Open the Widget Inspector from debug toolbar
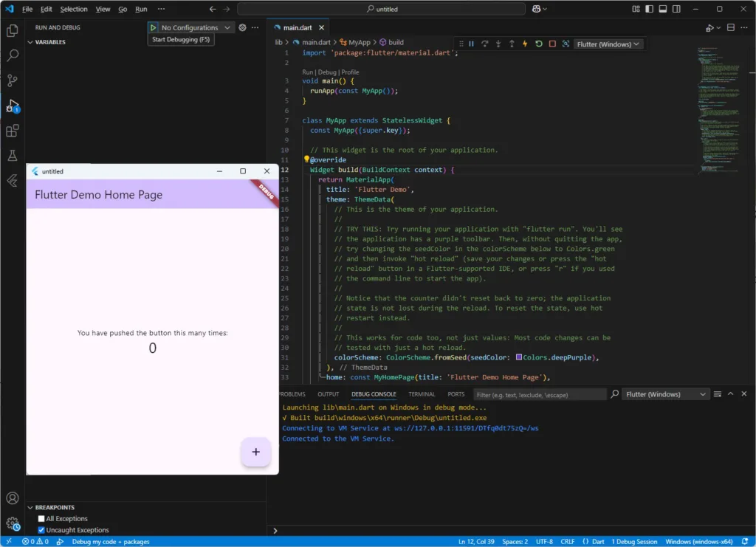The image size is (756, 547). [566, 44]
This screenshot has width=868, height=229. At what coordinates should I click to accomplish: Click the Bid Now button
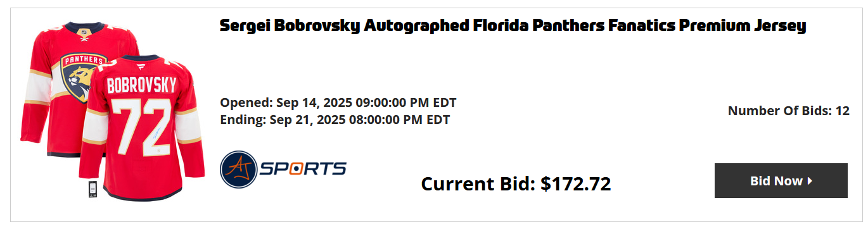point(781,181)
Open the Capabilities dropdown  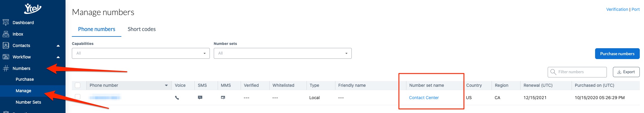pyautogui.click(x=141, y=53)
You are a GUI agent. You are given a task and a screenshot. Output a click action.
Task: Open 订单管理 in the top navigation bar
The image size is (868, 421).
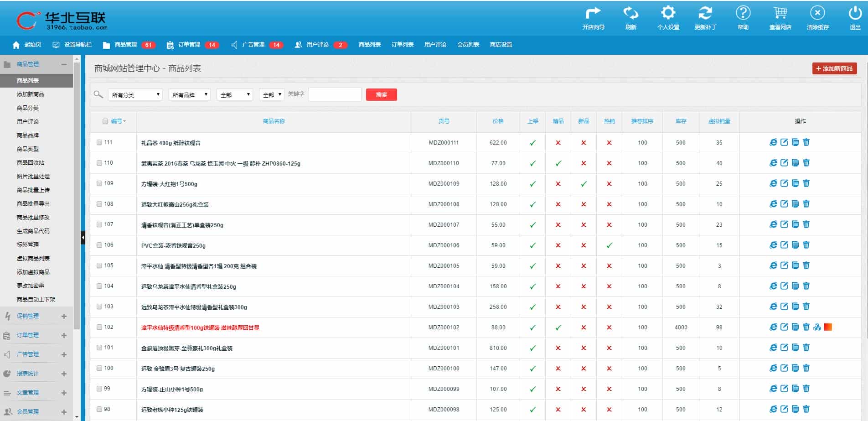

**Aim of the task**
Copy exactly the lines from the one containing "You are a GUI" through the last line of the records above, including both, and omit every picture.

**Completed task**
You are a GUI agent. You are given a task and a screenshot. Output a click action.
Task: Open 订单管理 in the top navigation bar
The image size is (868, 421).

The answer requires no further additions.